*Material excerpted from a collection*
"""

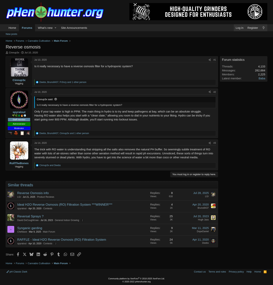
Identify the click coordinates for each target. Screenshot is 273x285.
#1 (214, 60)
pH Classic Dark (16, 271)
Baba (262, 78)
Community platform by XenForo (136, 278)
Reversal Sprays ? (30, 216)
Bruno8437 (203, 208)
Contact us (200, 271)
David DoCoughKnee (28, 220)
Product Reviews (45, 197)
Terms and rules (217, 271)
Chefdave (22, 231)
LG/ (19, 197)
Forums (27, 27)
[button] (55, 27)
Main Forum (49, 231)
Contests (47, 208)
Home (12, 27)
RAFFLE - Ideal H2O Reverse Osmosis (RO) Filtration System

"""

*PROBLEM TO SOLVE*
Could you reproduce all of the material above, changing "Contact us" to "Contact support" and keeping everything else the same? Leave out the pictures.

*EXERCISE OUTPUT*
Identify the click coordinates for each target. Screenshot is 273x285.
#1 (214, 60)
pH Classic Dark (16, 271)
Baba (262, 78)
Community platform by XenForo (136, 278)
Reversal Sprays ? (30, 216)
Bruno8437 (203, 208)
Contact support (200, 271)
David DoCoughKnee (28, 220)
Product Reviews (45, 197)
Terms and rules (217, 271)
Chefdave (22, 231)
LG/ (19, 197)
Forums (27, 27)
[button] (55, 27)
Main Forum (49, 231)
Contests (47, 208)
Home (12, 27)
RAFFLE - Ideal H2O Reverse Osmosis (RO) Filtration System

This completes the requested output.